------ Records provided
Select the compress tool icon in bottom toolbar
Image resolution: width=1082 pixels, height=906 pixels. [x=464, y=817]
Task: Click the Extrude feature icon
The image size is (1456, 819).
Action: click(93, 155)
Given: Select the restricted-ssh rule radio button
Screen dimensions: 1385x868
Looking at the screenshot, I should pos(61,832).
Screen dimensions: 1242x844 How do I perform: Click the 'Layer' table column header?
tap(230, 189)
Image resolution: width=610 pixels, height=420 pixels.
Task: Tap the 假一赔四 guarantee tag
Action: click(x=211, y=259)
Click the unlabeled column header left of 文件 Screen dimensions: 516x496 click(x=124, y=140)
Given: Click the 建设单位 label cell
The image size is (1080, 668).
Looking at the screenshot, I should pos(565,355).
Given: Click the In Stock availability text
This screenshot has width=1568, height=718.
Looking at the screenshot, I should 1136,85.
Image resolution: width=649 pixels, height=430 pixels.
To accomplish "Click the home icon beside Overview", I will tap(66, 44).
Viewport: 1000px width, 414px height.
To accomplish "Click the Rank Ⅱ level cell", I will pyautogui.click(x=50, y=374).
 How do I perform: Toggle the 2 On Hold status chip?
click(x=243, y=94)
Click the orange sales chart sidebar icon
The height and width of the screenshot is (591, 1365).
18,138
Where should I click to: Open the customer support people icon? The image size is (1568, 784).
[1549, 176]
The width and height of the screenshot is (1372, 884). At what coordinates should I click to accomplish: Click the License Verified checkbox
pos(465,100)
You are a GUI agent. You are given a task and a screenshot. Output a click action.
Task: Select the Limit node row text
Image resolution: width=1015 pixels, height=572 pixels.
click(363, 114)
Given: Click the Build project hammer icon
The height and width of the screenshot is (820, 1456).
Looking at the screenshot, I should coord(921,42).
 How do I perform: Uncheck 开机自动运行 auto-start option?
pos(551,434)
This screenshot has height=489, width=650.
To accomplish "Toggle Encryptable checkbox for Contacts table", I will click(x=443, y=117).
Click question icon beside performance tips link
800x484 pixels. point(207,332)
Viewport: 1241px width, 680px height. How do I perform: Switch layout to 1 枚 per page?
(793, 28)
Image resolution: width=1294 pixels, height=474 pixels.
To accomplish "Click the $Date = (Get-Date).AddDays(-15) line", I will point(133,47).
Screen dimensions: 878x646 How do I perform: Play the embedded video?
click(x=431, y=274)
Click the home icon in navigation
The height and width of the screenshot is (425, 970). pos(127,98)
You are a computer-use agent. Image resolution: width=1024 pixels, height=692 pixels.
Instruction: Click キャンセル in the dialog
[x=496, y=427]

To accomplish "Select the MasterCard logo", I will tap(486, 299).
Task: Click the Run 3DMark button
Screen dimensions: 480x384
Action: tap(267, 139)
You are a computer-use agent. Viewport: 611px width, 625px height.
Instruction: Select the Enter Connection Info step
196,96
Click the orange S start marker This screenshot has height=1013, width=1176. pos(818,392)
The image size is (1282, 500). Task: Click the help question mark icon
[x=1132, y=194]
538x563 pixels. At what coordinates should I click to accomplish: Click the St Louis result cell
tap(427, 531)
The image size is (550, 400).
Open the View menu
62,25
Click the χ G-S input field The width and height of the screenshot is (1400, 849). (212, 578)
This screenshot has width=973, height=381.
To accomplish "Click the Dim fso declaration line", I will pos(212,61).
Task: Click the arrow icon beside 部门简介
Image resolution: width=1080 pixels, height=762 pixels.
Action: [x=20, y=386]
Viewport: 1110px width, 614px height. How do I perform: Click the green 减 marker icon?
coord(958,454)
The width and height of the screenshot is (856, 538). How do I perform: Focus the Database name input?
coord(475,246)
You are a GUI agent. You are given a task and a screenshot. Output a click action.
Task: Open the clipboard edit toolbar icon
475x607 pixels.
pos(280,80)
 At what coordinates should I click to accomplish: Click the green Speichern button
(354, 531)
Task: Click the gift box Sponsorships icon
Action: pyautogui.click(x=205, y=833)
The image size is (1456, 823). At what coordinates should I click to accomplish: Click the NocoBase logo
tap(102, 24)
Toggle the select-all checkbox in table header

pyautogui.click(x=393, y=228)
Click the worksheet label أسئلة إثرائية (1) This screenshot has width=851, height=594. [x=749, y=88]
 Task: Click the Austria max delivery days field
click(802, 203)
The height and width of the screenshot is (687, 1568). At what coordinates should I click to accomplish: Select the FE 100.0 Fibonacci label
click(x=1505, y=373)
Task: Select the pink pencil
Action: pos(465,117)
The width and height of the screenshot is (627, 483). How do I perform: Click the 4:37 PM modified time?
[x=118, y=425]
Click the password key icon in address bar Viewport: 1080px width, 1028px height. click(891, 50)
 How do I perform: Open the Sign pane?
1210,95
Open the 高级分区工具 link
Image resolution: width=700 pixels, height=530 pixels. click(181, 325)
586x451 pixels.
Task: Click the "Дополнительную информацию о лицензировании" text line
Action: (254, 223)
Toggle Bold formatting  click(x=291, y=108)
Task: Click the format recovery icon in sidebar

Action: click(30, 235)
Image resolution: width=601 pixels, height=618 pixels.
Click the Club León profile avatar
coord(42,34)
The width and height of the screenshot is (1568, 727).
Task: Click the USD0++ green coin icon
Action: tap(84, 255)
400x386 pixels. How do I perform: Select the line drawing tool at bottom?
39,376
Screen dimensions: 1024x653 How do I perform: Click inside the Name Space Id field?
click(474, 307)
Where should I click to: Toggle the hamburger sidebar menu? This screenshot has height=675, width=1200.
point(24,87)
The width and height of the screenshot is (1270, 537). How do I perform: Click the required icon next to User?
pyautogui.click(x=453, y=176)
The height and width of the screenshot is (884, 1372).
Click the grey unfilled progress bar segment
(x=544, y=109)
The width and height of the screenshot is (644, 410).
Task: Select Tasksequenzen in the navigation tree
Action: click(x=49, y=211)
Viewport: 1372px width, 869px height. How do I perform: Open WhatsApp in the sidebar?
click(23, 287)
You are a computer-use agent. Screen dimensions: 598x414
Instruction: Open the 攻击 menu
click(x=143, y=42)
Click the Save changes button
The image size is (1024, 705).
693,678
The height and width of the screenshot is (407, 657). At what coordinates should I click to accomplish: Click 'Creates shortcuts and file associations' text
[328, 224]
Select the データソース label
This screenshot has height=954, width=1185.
------------
◆ Exercise description: Copy all of the lines above without changing a single character.

◆ Exercise result:
Select the compress tool icon in bottom toolbar
Image resolution: width=1082 pixels, height=906 pixels. [x=464, y=817]
Task: Click the Extrude feature icon
The image size is (1456, 819).
Action: click(93, 155)
Given: Select the restricted-ssh rule radio button
Screen dimensions: 1385x868
Looking at the screenshot, I should pos(61,832).
Screen dimensions: 1242x844 How do I perform: Click the 'Layer' table column header?
tap(230, 189)
Image resolution: width=610 pixels, height=420 pixels.
Task: Tap the 假一赔四 guarantee tag
Action: click(x=211, y=259)
Click the unlabeled column header left of 文件 Screen dimensions: 516x496 click(x=124, y=140)
Given: Click the 建设单位 label cell
The image size is (1080, 668).
Looking at the screenshot, I should pos(565,355).
Given: Click the In Stock availability text
This screenshot has width=1568, height=718.
Looking at the screenshot, I should 1136,85.
Image resolution: width=649 pixels, height=430 pixels.
To accomplish "Click the home icon beside Overview", I will tap(66, 44).
Viewport: 1000px width, 414px height.
To accomplish "Click the Rank Ⅱ level cell", I will pyautogui.click(x=50, y=374).
 How do I perform: Toggle the 2 On Hold status chip?
click(x=243, y=94)
Click the orange sales chart sidebar icon
The height and width of the screenshot is (591, 1365).
18,138
Where should I click to: Open the customer support people icon? The image size is (1568, 784).
[1549, 176]
The width and height of the screenshot is (1372, 884). At what coordinates should I click to accomplish: Click the License Verified checkbox
pos(465,100)
You are a GUI agent. You are given a task and a screenshot. Output a click action.
Task: Select the Limit node row text
Image resolution: width=1015 pixels, height=572 pixels.
click(363, 114)
Given: Click the Build project hammer icon
The height and width of the screenshot is (820, 1456).
Looking at the screenshot, I should coord(921,42).
 How do I perform: Uncheck 开机自动运行 auto-start option?
pos(551,434)
This screenshot has height=489, width=650.
To accomplish "Toggle Encryptable checkbox for Contacts table", I will click(x=443, y=117).
Click question icon beside performance tips link
800x484 pixels. point(207,332)
Viewport: 1241px width, 680px height. How do I perform: Switch layout to 1 枚 per page?
(793, 28)
Image resolution: width=1294 pixels, height=474 pixels.
To accomplish "Click the $Date = (Get-Date).AddDays(-15) line", I will point(133,47).
Screen dimensions: 878x646 How do I perform: Play the embedded video?
click(x=431, y=274)
Click the home icon in navigation
The height and width of the screenshot is (425, 970). pos(127,98)
You are a computer-use agent. Image resolution: width=1024 pixels, height=692 pixels.
Instruction: Click キャンセル in the dialog
[x=496, y=427]

To accomplish "Select the MasterCard logo", I will tap(486, 299).
Task: Click the Run 3DMark button
Screen dimensions: 480x384
Action: tap(267, 139)
You are a computer-use agent. Viewport: 611px width, 625px height.
Instruction: Select the Enter Connection Info step
196,96
Click the orange S start marker This screenshot has height=1013, width=1176. pos(818,392)
The image size is (1282, 500). Task: Click the help question mark icon
[x=1132, y=194]
538x563 pixels. At what coordinates should I click to accomplish: Click the St Louis result cell
tap(427, 531)
The image size is (550, 400).
Open the View menu
62,25
Click the χ G-S input field The width and height of the screenshot is (1400, 849). (212, 578)
This screenshot has width=973, height=381.
To accomplish "Click the Dim fso declaration line", I will pos(212,61).
Task: Click the arrow icon beside 部门简介
Image resolution: width=1080 pixels, height=762 pixels.
Action: [x=20, y=386]
Viewport: 1110px width, 614px height. How do I perform: Click the green 减 marker icon?
coord(958,454)
The width and height of the screenshot is (856, 538). How do I perform: Focus the Database name input?
coord(475,246)
You are a GUI agent. You are given a task and a screenshot. Output a click action.
Task: Open the clipboard edit toolbar icon
475x607 pixels.
pos(280,80)
 At what coordinates should I click to accomplish: Click the green Speichern button
(354, 531)
Task: Click the gift box Sponsorships icon
Action: pyautogui.click(x=205, y=833)
The image size is (1456, 823). At what coordinates should I click to accomplish: Click the NocoBase logo
tap(102, 24)
Toggle the select-all checkbox in table header

pyautogui.click(x=393, y=228)
Click the worksheet label أسئلة إثرائية (1) This screenshot has width=851, height=594. [x=749, y=88]
 Task: Click the Austria max delivery days field
click(802, 203)
The height and width of the screenshot is (687, 1568). At what coordinates should I click to accomplish: Select the FE 100.0 Fibonacci label
click(x=1505, y=373)
Task: Select the pink pencil
Action: pos(465,117)
The width and height of the screenshot is (627, 483). How do I perform: Click the 4:37 PM modified time?
[x=118, y=425]
Click the password key icon in address bar Viewport: 1080px width, 1028px height. click(891, 50)
 How do I perform: Open the Sign pane?
1210,95
Open the 高级分区工具 link
Image resolution: width=700 pixels, height=530 pixels. click(181, 325)
586x451 pixels.
Task: Click the "Дополнительную информацию о лицензировании" text line
Action: (254, 223)
Toggle Bold formatting  click(x=291, y=108)
Task: Click the format recovery icon in sidebar

Action: click(30, 235)
Image resolution: width=601 pixels, height=618 pixels.
Click the Club León profile avatar
coord(42,34)
The width and height of the screenshot is (1568, 727).
Task: Click the USD0++ green coin icon
Action: tap(84, 255)
400x386 pixels. How do I perform: Select the line drawing tool at bottom?
39,376
Screen dimensions: 1024x653 How do I perform: Click inside the Name Space Id field?
click(474, 307)
Where should I click to: Toggle the hamburger sidebar menu? This screenshot has height=675, width=1200.
point(24,87)
The width and height of the screenshot is (1270, 537). How do I perform: Click the required icon next to User?
pyautogui.click(x=453, y=176)
The height and width of the screenshot is (884, 1372).
Click the grey unfilled progress bar segment
(x=544, y=109)
The width and height of the screenshot is (644, 410).
Task: Select Tasksequenzen in the navigation tree
Action: click(x=49, y=211)
Viewport: 1372px width, 869px height. How do I perform: Open WhatsApp in the sidebar?
click(23, 287)
You are a computer-use agent. Screen dimensions: 598x414
Instruction: Open the 攻击 menu
click(x=143, y=42)
Click the Save changes button
The image size is (1024, 705).
693,678
The height and width of the screenshot is (407, 657). At what coordinates should I click to accomplish: Click 'Creates shortcuts and file associations' text
[328, 224]
Select the データソース label
This screenshot has height=954, width=1185.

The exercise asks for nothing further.